_Written instruction_
Rewrite the data below, changing each "Click" to "Press" and leaving everything else as it is.

_Data shown_
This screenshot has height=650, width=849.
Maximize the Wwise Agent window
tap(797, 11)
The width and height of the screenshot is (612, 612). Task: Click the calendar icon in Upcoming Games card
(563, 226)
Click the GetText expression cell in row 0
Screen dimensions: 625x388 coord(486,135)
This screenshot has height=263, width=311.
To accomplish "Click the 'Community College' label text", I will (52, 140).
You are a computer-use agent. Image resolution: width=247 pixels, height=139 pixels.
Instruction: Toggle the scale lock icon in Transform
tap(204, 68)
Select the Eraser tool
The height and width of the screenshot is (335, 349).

_Solved problem_
This screenshot has height=650, width=849.
Maximize the Wwise Agent window
tap(797, 11)
The width and height of the screenshot is (612, 612). Task: Press the calendar icon in Upcoming Games card
(563, 226)
Press the GetText expression cell in row 0
Screen dimensions: 625x388 coord(486,135)
This screenshot has height=263, width=311.
To accomplish "Press the 'Community College' label text", I will (52, 140).
You are a computer-use agent. Image resolution: width=247 pixels, height=139 pixels.
Instruction: Toggle the scale lock icon in Transform
tap(204, 68)
Select the Eraser tool
The height and width of the screenshot is (335, 349).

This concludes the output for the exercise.